To be Raised in Chaos
- eitel5
- Feb 25, 2021
- 3 min read

The first thing the general public seems to think about in the midst of an apocalypse is, "what about the children?" Who's going to take care of them, how can they be raised in a world like this, and should we really worry about repopulating in a time like this? This is a strong underlying theme in the novel Station Eleven by Emily St. John Mandel.
We have seen this theme elsewhere in apocalyptic fiction - Carl and the baby in The Walking Dead, little Prim in The Hunger Games, and now Tyler and Kirsten in Station Eleven. That's the question I'm addressing today: how can they be raised in a world like this?

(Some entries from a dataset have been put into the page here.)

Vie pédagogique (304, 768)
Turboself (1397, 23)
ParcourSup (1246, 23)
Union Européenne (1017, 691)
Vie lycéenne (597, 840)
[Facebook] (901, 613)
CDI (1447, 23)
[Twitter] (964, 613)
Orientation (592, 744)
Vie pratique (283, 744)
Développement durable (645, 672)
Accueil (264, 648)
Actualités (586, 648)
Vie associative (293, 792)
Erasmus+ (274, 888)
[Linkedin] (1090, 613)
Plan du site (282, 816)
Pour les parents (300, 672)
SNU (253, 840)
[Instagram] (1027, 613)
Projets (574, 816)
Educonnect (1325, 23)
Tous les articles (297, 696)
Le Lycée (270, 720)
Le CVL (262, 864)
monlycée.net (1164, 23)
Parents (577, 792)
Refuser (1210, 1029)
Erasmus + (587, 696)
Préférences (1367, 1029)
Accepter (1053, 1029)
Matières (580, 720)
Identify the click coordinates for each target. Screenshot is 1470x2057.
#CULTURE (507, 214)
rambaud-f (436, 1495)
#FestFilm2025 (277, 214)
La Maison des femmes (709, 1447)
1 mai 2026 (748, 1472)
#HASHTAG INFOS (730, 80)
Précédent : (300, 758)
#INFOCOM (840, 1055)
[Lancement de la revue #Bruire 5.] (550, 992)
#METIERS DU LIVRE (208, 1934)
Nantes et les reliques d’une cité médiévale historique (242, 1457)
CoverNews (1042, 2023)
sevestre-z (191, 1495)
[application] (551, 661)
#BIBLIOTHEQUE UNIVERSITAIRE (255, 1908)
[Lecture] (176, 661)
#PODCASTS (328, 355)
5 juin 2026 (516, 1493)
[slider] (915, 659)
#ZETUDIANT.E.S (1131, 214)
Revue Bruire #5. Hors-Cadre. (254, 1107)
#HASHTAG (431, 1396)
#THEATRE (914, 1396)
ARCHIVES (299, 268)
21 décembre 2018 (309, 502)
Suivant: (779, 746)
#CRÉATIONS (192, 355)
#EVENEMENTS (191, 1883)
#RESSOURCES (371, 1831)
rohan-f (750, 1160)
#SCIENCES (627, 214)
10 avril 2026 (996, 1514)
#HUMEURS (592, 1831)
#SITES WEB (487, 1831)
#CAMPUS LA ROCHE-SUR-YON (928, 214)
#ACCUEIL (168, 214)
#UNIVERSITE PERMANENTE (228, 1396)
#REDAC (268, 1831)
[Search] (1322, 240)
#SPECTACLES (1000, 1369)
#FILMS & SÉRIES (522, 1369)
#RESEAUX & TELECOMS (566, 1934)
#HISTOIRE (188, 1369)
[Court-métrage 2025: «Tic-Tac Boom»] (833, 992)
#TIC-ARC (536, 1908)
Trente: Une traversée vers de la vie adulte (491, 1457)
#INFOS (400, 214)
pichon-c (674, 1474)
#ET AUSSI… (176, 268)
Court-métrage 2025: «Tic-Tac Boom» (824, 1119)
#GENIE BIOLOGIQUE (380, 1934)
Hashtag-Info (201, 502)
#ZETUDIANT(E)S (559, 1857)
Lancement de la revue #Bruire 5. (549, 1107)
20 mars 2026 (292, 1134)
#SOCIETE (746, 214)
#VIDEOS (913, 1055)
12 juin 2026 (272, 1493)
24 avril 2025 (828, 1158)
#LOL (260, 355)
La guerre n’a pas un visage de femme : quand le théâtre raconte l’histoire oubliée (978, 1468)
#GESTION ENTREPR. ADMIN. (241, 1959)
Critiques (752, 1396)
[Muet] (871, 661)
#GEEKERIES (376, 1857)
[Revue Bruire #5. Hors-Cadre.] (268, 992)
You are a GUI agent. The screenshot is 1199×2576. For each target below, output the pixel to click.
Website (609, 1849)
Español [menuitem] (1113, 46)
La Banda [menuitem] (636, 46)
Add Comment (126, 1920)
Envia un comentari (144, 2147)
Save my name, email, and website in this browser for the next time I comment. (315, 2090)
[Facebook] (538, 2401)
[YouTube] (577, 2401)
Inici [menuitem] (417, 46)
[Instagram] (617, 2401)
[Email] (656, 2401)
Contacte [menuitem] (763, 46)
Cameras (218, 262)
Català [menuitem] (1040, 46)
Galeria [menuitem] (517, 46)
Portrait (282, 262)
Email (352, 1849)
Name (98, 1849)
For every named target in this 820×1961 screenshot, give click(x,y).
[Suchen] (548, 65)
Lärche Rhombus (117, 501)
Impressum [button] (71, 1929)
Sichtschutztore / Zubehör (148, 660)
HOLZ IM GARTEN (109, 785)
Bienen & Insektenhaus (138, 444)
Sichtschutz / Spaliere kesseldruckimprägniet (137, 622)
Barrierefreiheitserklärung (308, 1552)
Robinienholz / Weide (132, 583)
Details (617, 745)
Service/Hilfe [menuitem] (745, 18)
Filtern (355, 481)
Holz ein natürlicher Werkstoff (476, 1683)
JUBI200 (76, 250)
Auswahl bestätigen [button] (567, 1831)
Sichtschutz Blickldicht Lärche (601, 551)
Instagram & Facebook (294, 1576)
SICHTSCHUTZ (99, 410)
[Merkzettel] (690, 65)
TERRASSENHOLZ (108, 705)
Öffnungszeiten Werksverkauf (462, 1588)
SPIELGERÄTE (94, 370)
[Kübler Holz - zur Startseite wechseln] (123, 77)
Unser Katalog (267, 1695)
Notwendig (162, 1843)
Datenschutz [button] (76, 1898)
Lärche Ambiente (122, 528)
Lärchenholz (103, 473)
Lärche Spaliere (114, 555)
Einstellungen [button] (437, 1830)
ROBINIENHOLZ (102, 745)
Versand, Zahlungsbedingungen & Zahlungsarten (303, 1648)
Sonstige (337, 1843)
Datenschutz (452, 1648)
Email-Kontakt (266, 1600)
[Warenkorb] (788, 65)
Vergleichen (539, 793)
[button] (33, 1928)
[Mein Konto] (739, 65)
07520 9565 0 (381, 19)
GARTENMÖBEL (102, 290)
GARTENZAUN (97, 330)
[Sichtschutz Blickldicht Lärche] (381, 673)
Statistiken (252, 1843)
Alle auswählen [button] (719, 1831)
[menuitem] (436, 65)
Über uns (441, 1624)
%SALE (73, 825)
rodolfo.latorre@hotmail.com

While the present day isn't all fields of flowers, it's certainly better than the setting of Mendel's book, which takes place in a post-apocalyptic world where only around a few hundred people survived a deadly, SARS-like plague. We first see Kirsten, a child who witnessed death before the pandemic even began. We then see Tyler, the young child of the man whom Kirsten saw die, and we subtly watch them grow up in an apocalypse.
Kirsten keeps tattoos of daggers on her wrist for each of the people she has killed in her life. This alone sets the theme for her story - she is a fighter. She killed a human for the first time when she was fifteen and traveling with the Symphony. She had gotten good at throwing knives already, and stuck one right in the neck of a man who was trying to hurt her. She believes there can be no explanation for how calm she was after killing that man - she wiped the blood off of her knife and moved on with her life.
While this is arguably different than the way Tyler Leander grew up as a child, Tyler's life was a little more sedentary. He wasn't forced to kill; he was taken by his mother, Elizabeth, to Israel to live, and when they returned to the Americas, the pandemic struck. He was raised in an airport by his mother, a conservative religious type. In a notable scene, Tyler was seen reading to the dead that were quarantined in one of the airplanes, out of the Book of Revelation. Some time later, Tyler is then taken away by his mother to follow a religious cult; he then grows up to lead a group of religious extremists, naming himself "The Prophet" and speaking of the divine reasons for the pandemic.
So what made these two grow up so differently? Obviously, Tyler grew up and was influenced by his incredibly religious mother, and was taken with these religious people, but is that all that had to happen for him to become the leader of extremists who murder in the name of religion? All of these events occurred in the young years when a child is most impressionable (read about it here), In my opinion, it was just the way they were bred. Kirsten had it in her genes to be a rock-hard fighter, and Tyler was too impressionable to form his own thoughts about the world, and therefore stuck to doing what he was told. Either way you look at it, it's a delicate type of environment to grow up in - it can either build you up, or break you.